The battery consisted of an open iron boiler or kettle A (fig. 2), filled with scalding hot water, with shelves, B, C, partly of mahogany and partly of lead, sloping down to it. Here the body was first dipped in the water, and then withdrawn to the plank to cool and drain, when it was unfolded, rolled gently with a pin tapering towards the ends, turned, and worked in direction, to toughen and shrink it, and at the same time prevent adhesion of its sides. Stopping or thickening any thin spots seen on looking through the body, was carefully performed by dabbing on additional stuff in successive supplies from the hot liquor with a brush frequently dipped into the kettle, until the body was shrunk sufficiently (about one-half) and thoroughly equalized. When quite dried, stiffening was effected with a brush dipped into a thin varnish of shellac, and rubbed into the body, the surface intended for the inside having much more laid on it than the outer, while the brim was made to absorb many times the quantity applied to any other part.

━━━━━━━━━━━━━━━━

* [List of tasks]:
• A. Decide whether each statement agrees with the passage on the battery. Answer yes or no for each, quoting the words from the passage that settle it.
(i) The shelves sloping down to the kettle were made entirely of mahogany.
(ii) The body was shrunk by about one-half.
(iii) The outer surface of the body received more shellac varnish than the inside surface.
• B. According to the passage on the battery, why was the body rolled with a pin, turned, and worked after being dipped and drained? Answer in one to three sentences.
The listing after this passage has nothing to do with it.

* [Source material]:
━━━━━━━━━━━━━━━━

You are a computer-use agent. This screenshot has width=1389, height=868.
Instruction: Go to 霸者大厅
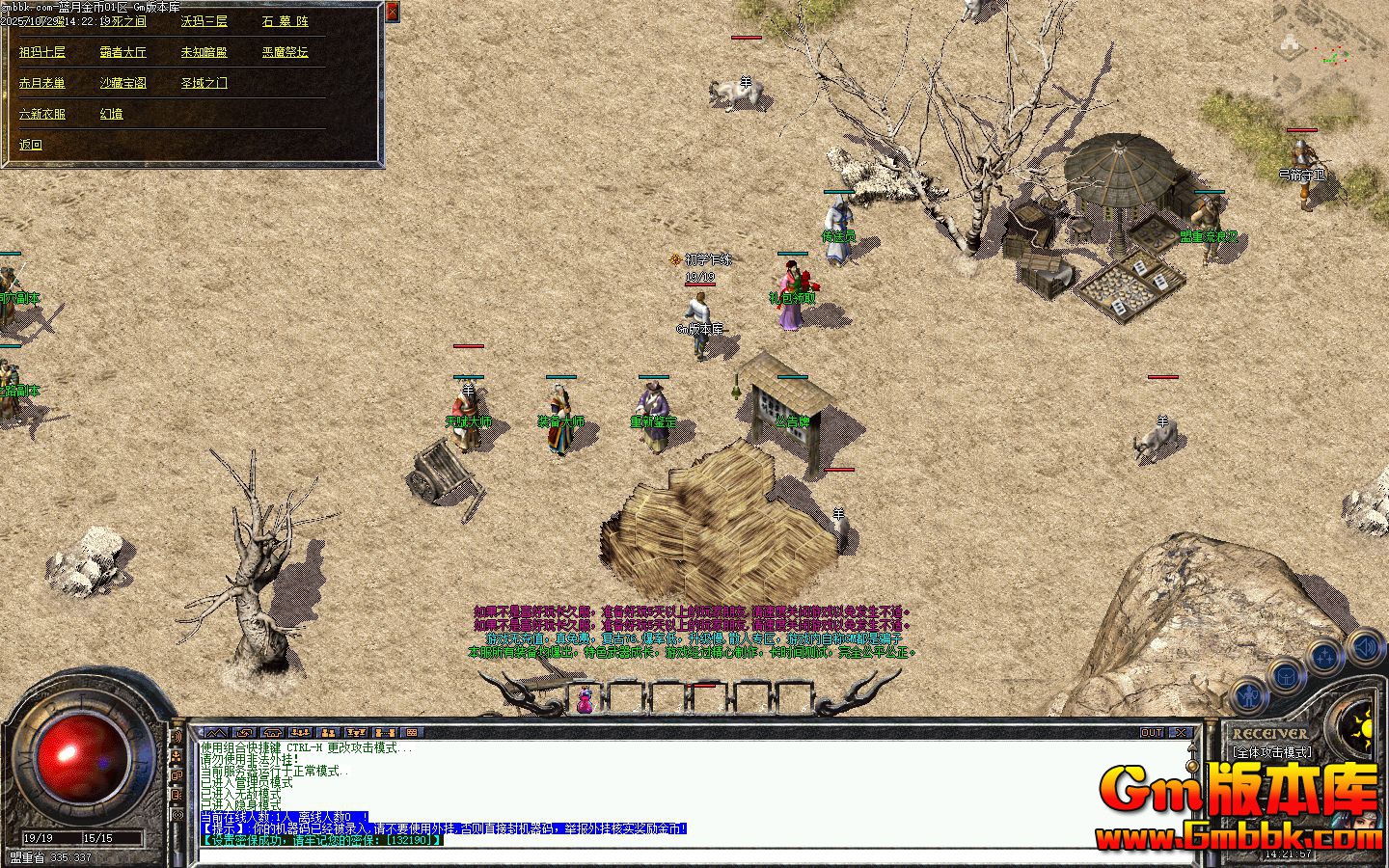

━━━━━━━━━━━━━━━━

* [The replies]:
• A.
(i) No: "partly of mahogany and partly of lead"
(ii) Yes: "until the body was shrunk sufficiently (about one-half)"
(iii) No: "the surface intended for the inside having much more laid on it than the outer"

• B. The rolling and working toughened and shrank the body. The same handling also kept its sides from sticking together.